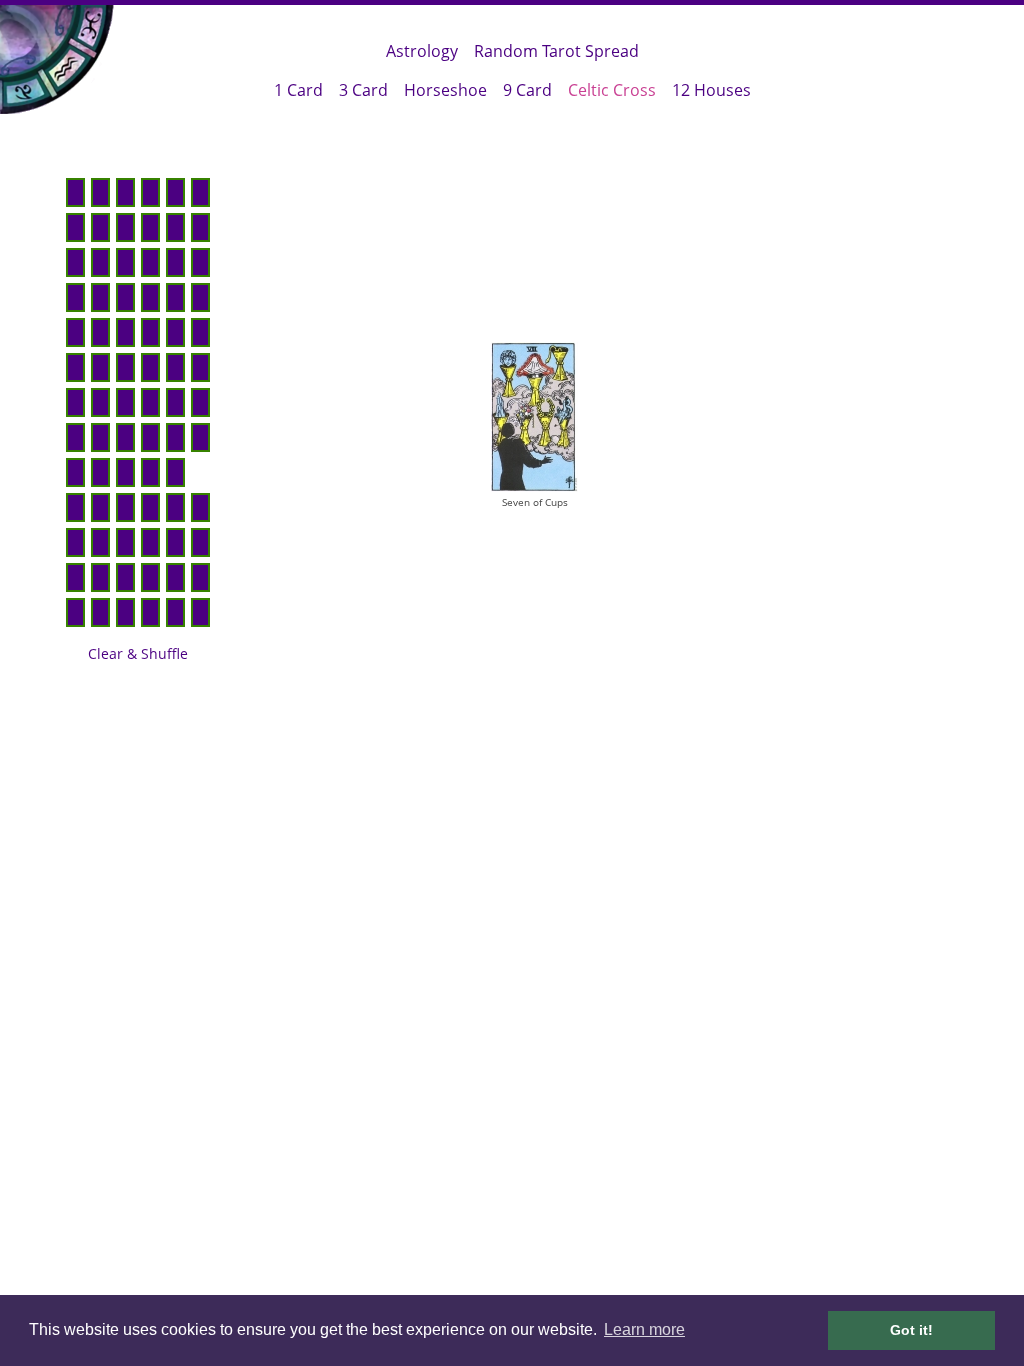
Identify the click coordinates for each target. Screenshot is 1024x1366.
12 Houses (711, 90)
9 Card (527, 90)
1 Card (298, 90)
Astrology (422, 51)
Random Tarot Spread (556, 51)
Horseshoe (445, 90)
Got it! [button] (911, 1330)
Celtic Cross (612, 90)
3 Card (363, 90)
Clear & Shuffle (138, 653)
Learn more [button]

_ _ _ _ _ _ _

◆ What this task involves ◆
Everything in the entries above should be transcribed exactly, apart from the pictures.

◆ Output ◆
Identify the click coordinates for each target. Screenshot is 1024x1366.
12 Houses (711, 90)
9 Card (527, 90)
1 Card (298, 90)
Astrology (422, 51)
Random Tarot Spread (556, 51)
Horseshoe (445, 90)
Got it! [button] (911, 1330)
Celtic Cross (612, 90)
3 Card (363, 90)
Clear & Shuffle (138, 653)
Learn more [button]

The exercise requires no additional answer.